Second Generation Costs include all capitalized costs incident to leasing, operating or improving the company’s portfolio excluding costs budgeted at acquisition or initial development or costs expended to materially increase the revenue potential of a property. Second Generation Costs, deducted in calculating FAD, can include leasing commissions and related costs, tenant specific improvements, or improvements to land or buildings.
Straight Line Yield is average NOI, divided by total project cost, adjusted for tax increment financing.
Weighted Average Straight Line Yield is calculated as the average NOI, for the 12 months following stabilization, adjusted for TIF, divided by total costs.

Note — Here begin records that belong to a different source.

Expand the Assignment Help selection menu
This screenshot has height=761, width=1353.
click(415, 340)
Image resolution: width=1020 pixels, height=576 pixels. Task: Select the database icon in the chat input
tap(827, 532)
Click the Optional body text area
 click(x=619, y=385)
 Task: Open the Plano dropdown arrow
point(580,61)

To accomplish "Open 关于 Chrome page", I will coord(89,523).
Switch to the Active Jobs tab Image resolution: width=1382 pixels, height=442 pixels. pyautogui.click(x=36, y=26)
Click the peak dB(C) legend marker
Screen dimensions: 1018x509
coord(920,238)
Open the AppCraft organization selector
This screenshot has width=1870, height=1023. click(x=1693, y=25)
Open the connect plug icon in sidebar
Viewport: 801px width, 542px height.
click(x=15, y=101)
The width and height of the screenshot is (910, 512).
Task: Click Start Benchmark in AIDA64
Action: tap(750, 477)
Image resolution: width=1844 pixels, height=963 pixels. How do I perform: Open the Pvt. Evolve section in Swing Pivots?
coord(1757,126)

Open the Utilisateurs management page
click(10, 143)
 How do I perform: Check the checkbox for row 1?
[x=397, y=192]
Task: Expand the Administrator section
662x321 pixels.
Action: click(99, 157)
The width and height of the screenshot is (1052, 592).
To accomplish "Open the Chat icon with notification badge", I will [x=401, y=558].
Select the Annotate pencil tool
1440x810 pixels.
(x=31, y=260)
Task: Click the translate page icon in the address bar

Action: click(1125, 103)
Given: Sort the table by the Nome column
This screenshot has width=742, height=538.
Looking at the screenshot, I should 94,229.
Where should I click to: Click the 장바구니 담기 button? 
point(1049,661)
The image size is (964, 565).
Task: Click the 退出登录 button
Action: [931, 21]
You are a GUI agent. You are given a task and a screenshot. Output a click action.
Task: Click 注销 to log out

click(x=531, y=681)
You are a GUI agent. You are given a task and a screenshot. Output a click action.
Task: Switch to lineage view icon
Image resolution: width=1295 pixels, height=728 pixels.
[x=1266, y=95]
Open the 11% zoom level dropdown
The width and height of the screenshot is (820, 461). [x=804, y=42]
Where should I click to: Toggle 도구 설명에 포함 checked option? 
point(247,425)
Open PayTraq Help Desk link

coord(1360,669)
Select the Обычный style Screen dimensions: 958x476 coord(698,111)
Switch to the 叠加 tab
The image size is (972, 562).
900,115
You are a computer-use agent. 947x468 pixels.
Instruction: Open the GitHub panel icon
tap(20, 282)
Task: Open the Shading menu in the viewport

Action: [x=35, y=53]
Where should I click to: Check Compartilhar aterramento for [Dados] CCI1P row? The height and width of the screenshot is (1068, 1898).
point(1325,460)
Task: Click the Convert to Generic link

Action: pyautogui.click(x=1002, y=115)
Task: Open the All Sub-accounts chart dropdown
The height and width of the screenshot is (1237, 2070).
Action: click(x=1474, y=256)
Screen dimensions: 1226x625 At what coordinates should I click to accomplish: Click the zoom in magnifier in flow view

Weighted Average Initial Cash Yield is calculated as the total NOI, excluding straight-line rents, for the 12 months following stabilization, divided by total costs.
Weighted Average Interest Rate is the annual interest expense for the current outstanding debt (most current interest rate X current debt outstanding) divided into the current debt outstanding.